Some 60 percent of all deaths caused by extreme weather events are caused by droughts, according to the United Nations. Recent drought and warm temperatures led to a spade of East Coast wildfires in December.
Using global meteorological data from between 1980 and 2018, researchers in Austria and Switzerland generated the “first” global high-res picture of megadroughts and their impact on vegetation. While they found a “worrying” increase in multi-year droughts, they said that long-term effects of the megadroughts remain largely unknown.
Various climate regions respond to drought episodes differently, with temperate grasslands the most affected in the past few decades.
The researchers noted that changes in greenness cannot be easily monitored over dense tropical forests using satellite images, leading to underestimated effects of drought there. They developed an analysis to better reveal those changes and ranked the droughts they recorded by their severity since 1980.
Megadroughts had the highest immediate impact on temperate grasslands, including in the western U.S.
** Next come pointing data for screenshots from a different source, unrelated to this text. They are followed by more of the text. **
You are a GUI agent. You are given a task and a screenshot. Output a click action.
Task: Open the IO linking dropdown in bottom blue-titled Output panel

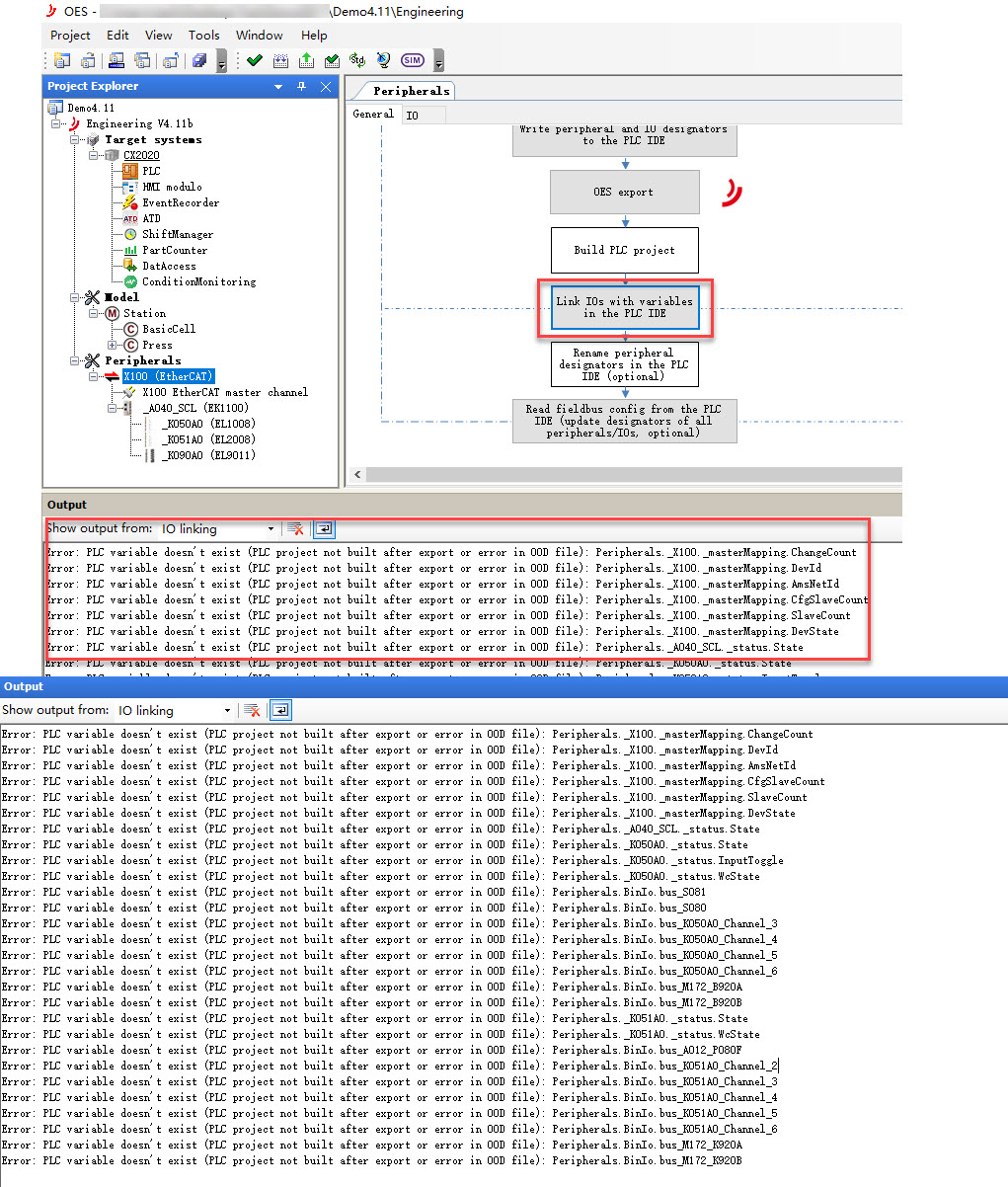227,710
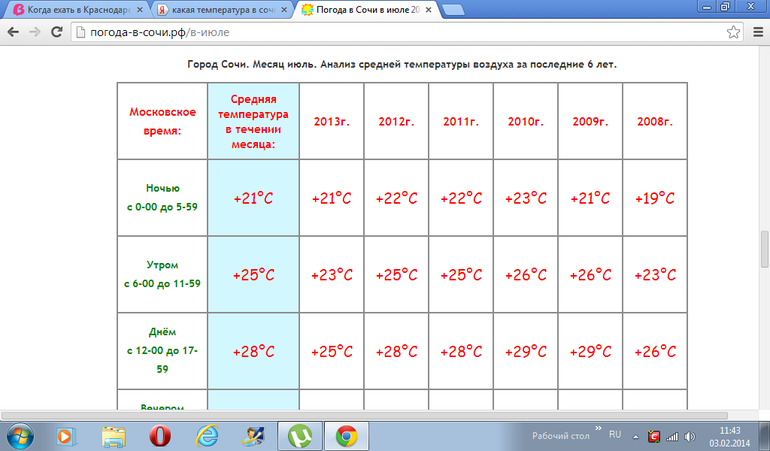
Task: Open the Windows Start menu
Action: pos(20,436)
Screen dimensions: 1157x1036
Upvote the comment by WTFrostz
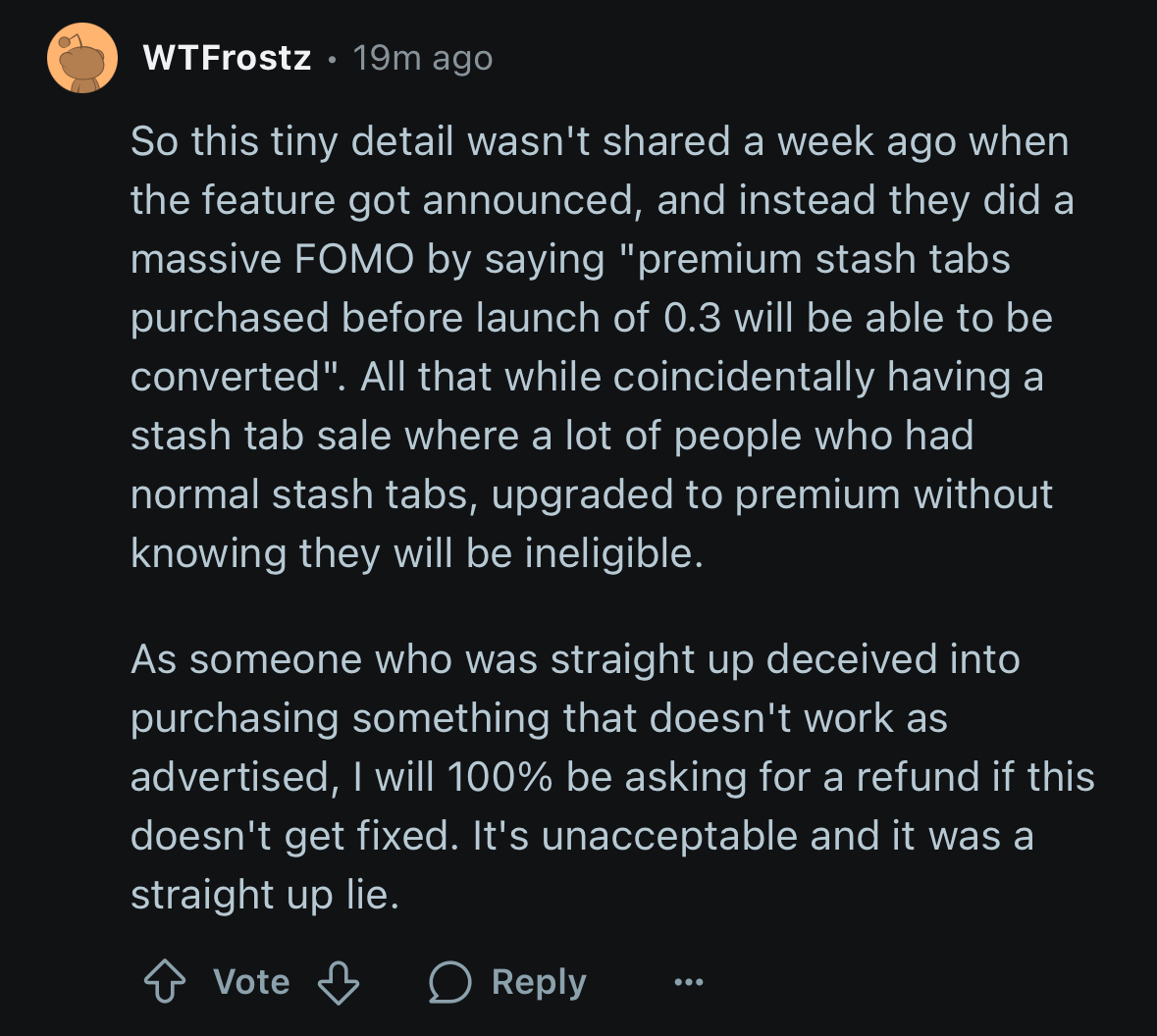point(165,981)
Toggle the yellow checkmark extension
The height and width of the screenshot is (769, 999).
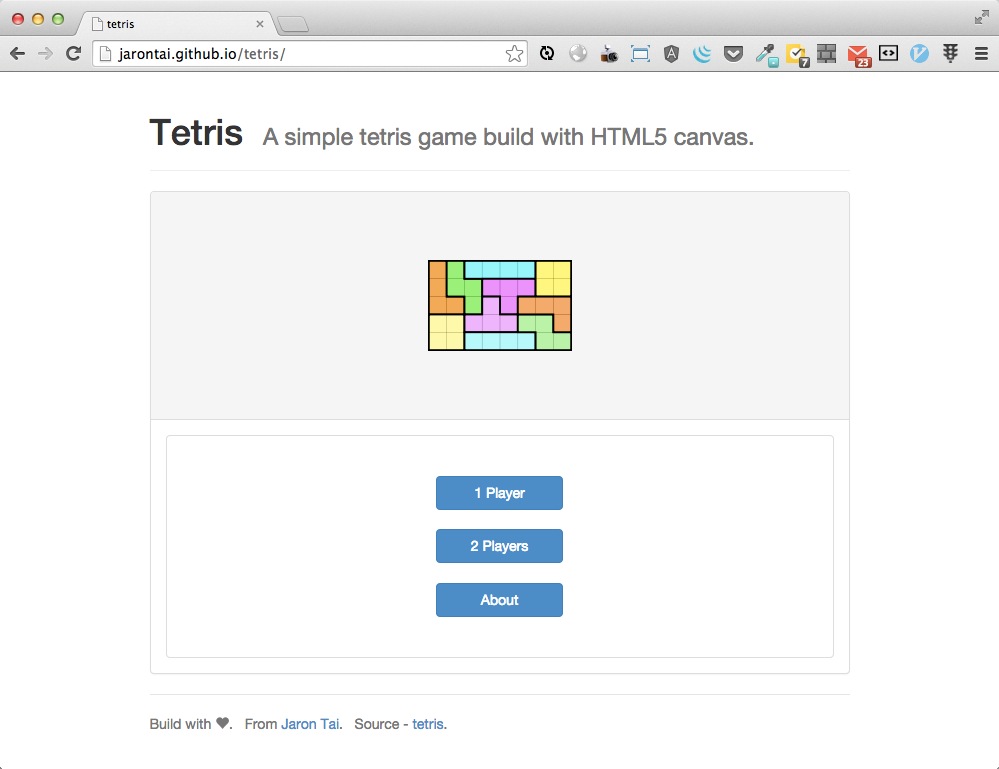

Researchers also reported that while tropical forests can offset the expected effects of drought if they have enough water reserves, warming climate extends the northern boreal forest growth season because vegetation growth there is dictated by lower temperatures instead of water availability.
“But in the event of long-term extreme water shortages, trees in tropical and boreal regions can die, leading to long-lasting damage to these ecosystems. Especially, the boreal vegetation will likely take the longest to recover from such a climate disaster,” Swiss Federal Institute for Forest, Snow, and Landscape Research’s Dirk Karger, a study author, explained.
The team hopes their findings help to change global perception and preparation for droughts.
“Currently, mitigation strategies largely consider droughts as yearly or seasonal events, which stands in stark contrast to the longer and more severe megadroughts we will face in the future,” Pellicciotti said. “We hope that the publicly available inventory of droughts we are putting out will help orient policymakers toward more realistic preparation and prevention measures.”
Severe droughts will continue to affect the West and get worse as temperatures continue to rise, scientists say. Heat driven by climate change has made ordinary western drought into exceptional drought.
With worsening drought comes ripe, tinderbox conditions for California wildfires, including extremely dry vegetation.